Ну, а с госпожею Смертью что ж сталось?
Госпожа Смерть гуляет и теперь по белу свету. Гововорят, что ей теперь еще чаще приходится по неволе идти иной раз к больному. Как захворает кто и лежит один, тужится да охает, — Смерть не безпокоится; а как только больной, покричав да поохав, пошлет за доктором, так уж Омерть сидит на чеку. — Это тоже пускай говорят. А правда ли это — неизвестно!..
Доктора говорят, что это положительно вздор.
Госпожа Фортуна и господин Капитал
Давным-давно тому назад жила была на свете знатная дама, госпожа Фортуна, из аристократическаго рода самаго древняго происхождения, и жил-был важный, гордый и напыщенный, но незнатнаго происхожденья господин Капитал.
Когда они встретились и где именно, неизвестно, но как только встретились, так и полюбили друг друга и уже не разставались никогда. Где г-жа Фортуна, там и г-н Капитал, а где он, там если не всегда, то все-таки часто и Фортуна.
Она еще не очень за ним бегала, но за то он за ней по пятам ходил, как собака. Хочет, не хочет, а идет… Дошло эдак дело до того, что в свете стали удивляться и находить, что им следовало бы уж жениться.
Делать нечего, пришлось знатной даме госпоже Фортуне выходить замуж за выскочку господина Капитала.
Капитал был большой франт и красавец, помоложе много Фортуны, и характера положительнаго.

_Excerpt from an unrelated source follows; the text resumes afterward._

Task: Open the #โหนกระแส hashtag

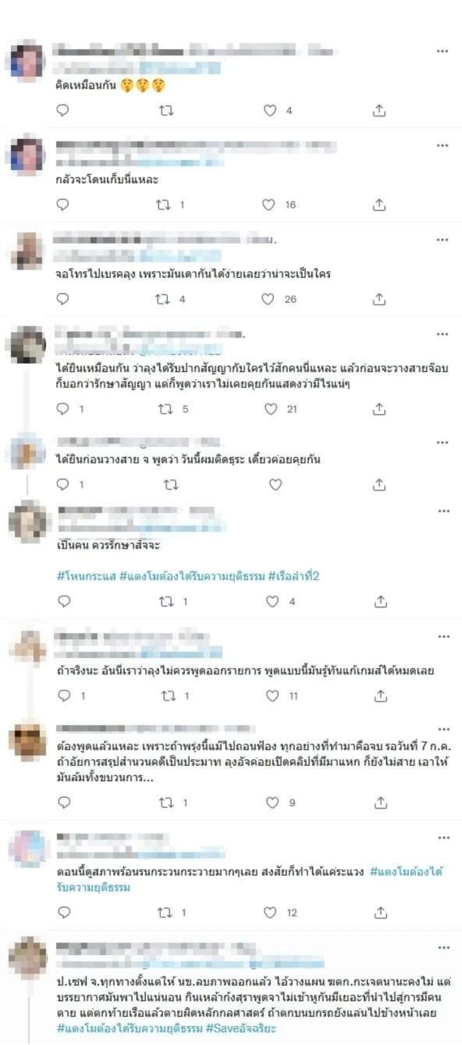Action: pos(87,576)
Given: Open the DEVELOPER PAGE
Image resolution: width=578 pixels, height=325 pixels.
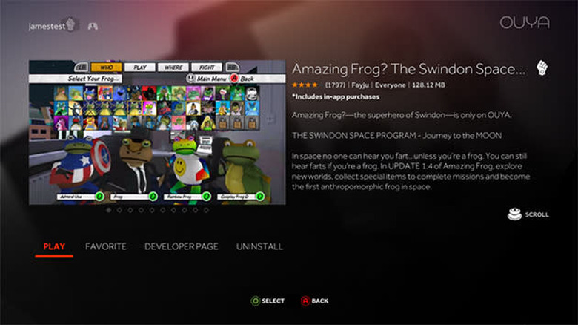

Госпожа Фортуна, наоборот, одевалась в простой балахон, волосы не причесывала, и носила их распущенные по плечам, а характером была до нельзя легкомысленна, ветрена, да к тому же ужасно непостоянна. Нынче у нея одна затея, завтра другая; что нынче хорошо, завтра дурно.
Одним словом, это было создание самое безтолковое. В добавок, Фортуна была близорука, чуть не слепа, и ей случалось часто делать такие промахи непоправимые, что весь свет приходил в ужас и в негодование. Однажды, напр. она хотела дать одному солдату арбуз и нож, а сунула в руки скипетр и державу!.. Он попал в монархи, и много бед и глупостей наделал. Наконец, к Фортуне за ее безпорядочность и безпечность весь свет относился так насмешливо, что такому положительному человеку, как Капитал, трудно было жениться на ней. Не говоря уже о том, что на старой девице никому не охота жениться, — а Фортуна была ведь уже дева зрелых лет, когда Капитал был еще юноша. Ну, однако, так ли, сяк ли, но им надо было повенчаться.